-- start of TEXT SEGMENT --

You are viewing a plain text version of this content. The canonical link for it is here.
Posted to dev@airflow.apache.org by Gurer Kiratli <gu...@airbnb.com.INVALID> on 2016/10/10 05:40:40 UTC

10/06 Airflow Contributors Meeting Notes

Hi all ,

Here are the meeting notes. Please add/modify as needed.

I also have recording of the meeting. It's in two files due to some Webex
issue that required a restart.

Video 1 <https://airbnb.box.com/s/8b2c5691ux9qmkujum813xyscyol6rod> , Video
2 <https://airbnb.box.com/s/m1uxmkzcedd79f9fwd0s50hcda6hirmc>

Cheers,

Gurer

*Attendees: *

   -

   Gurer Kiratli
   -

   Paul Yang
   -

   Maxime Beauchemin
   -

   Ben Tallman
   -

   George Leslie-Waksman
   -

   Vijay Bhat
   -

   Rob Froetscher
   -

   Xuanji Li
   -

   Bolke de Bruin
   -

   Catherine Wong
   -

   Sumit Maheshwari
   -

   Joe Schmid
   -

   Julia Hsieh
   -

   Sam


*Agenda:*


   -

   Airbnb Update
   -

   Get an apache 1.7.3 release out
   -

   Eliminating cold-case PRs - So far, only Jeremiah and I have added to
   the list below. We need help from all committers:
   https://cwiki.apache.org/confluence/display/AIRFLOW/Whittling+down+PR+List
   -

   Roadmap



*Meeting Notes *



   -

   Airflow
   -

      60 companies, 200 contributors, a lot of interest for meetups.
      -

      Growing faster than other projects like Luigi, Oozie, Azkaban.
      -

   Airbnb Update
   -

      Cgroups for containment. Bad tasks don’t take down workers.
      -

      Impersonation. All jobs run under service account called
      airflow_user. This creates accounting and ownership problems.
      -

      Creating a new cluster in a different data center in the world.
      -

   ING update
   -

      Moving towards cross data center availability. Airflow might play a
      critical role in here. ReAir might be useful.
      -

      Cgroups is interesting.
      -

      Integration with legacy technologies with APIs is key.
      -

   Apache Release
   -

      Next week we are going to cut a release candidate.
      -

      Bolke, Max and some folks were working 1.7.1.3 to 1.7.2 having just
      cherry picking PRs that is related to Apache compliance. This is most to
      test out to process. 1.7.2 will be essentially just 1.7.1.3 not really a
      need to install this.

-- end of TEXT SEGMENT --
-- start of DATASET EXTRACT --

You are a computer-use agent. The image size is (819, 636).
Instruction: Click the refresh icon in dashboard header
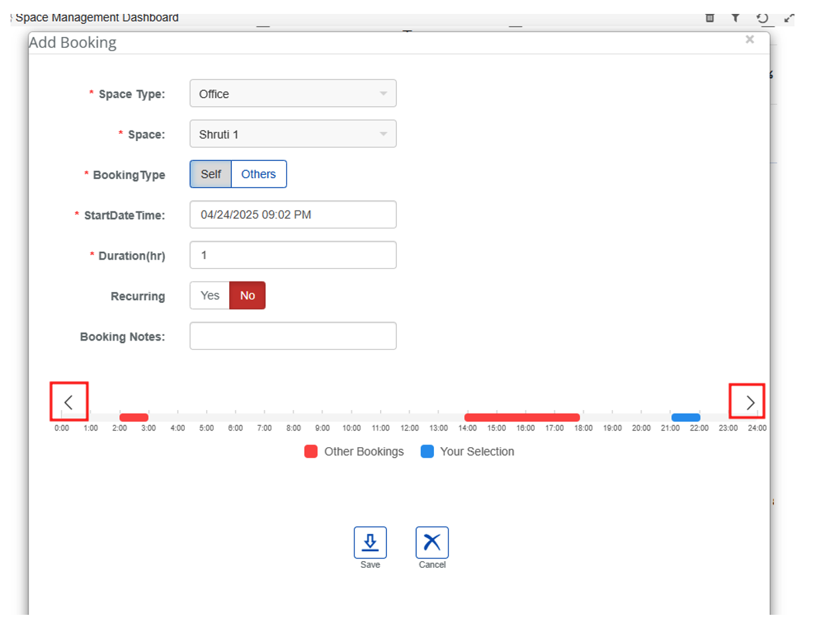point(763,18)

-- end of DATASET EXTRACT --

WORK TO DO:
A) According to the Airflow meeting notes, what service account do all of Airbnb's jobs run under?
B) Extend the Airflow meeting notes by writing what comes after their last line.
The listing has nothing to do with the Airflow meeting notes.

ANSWERS TO THE PROBLEMS:
A) airflow_user

B)
      -

      ETA is end of next week.
      -

      We will have the RC for 1.8.0. We will inform thru the Apache mail
      list. We should have other folks test as well.
      -

      We need to release every month.
      -

      Each organization has to have a pre-prod/staging environment.
      -

      We can have a Apache staging environment.
      -

      There are plugins and niche operators for every company. How are we
      going to handle?
      -

         Maybe we can modularize scheduler, UI etc.
         -

         If people want certain functionality they can be introduced as
         plugins or module.
         -

         Need to decouple components.
         -

         We need to design this plugin architecture easier said than done.
         There is already JIRAs for this JIRA1
         <https://issues.apache.org/jira/browse/AIRFLOW-299> , JIRA2
         <https://issues.apache.org/jira/browse/AIRFLOW-226> for this.
         -

      Airflow 2.0?
      -

         We might want to have a major fork out.
         -

         This might mean breaking backwards compatibility, repackaging.
         -

         This can prevent moving features for 1 and slate them for 2.0.
         -

         We can break the operators into sub-packages
         -

         Stateless Webservers could be in this.
         -

         DSL for defining pipelines should be backwards compatible. Old
         DAGs should work.
         -

         We can use Git hashes to see get the versions of the versions of
         DAGs.
         -

         We can have a field in the DAG that specify which Airflow version
         this DAG was designed for.
         -

   Cold PRs
   -

      We want more committers. More interaction gets you closer to being a
      committer.
      -

      It will be easier to review more PRs.
      -

      Lots of PRs need rebasing and would have conflicts.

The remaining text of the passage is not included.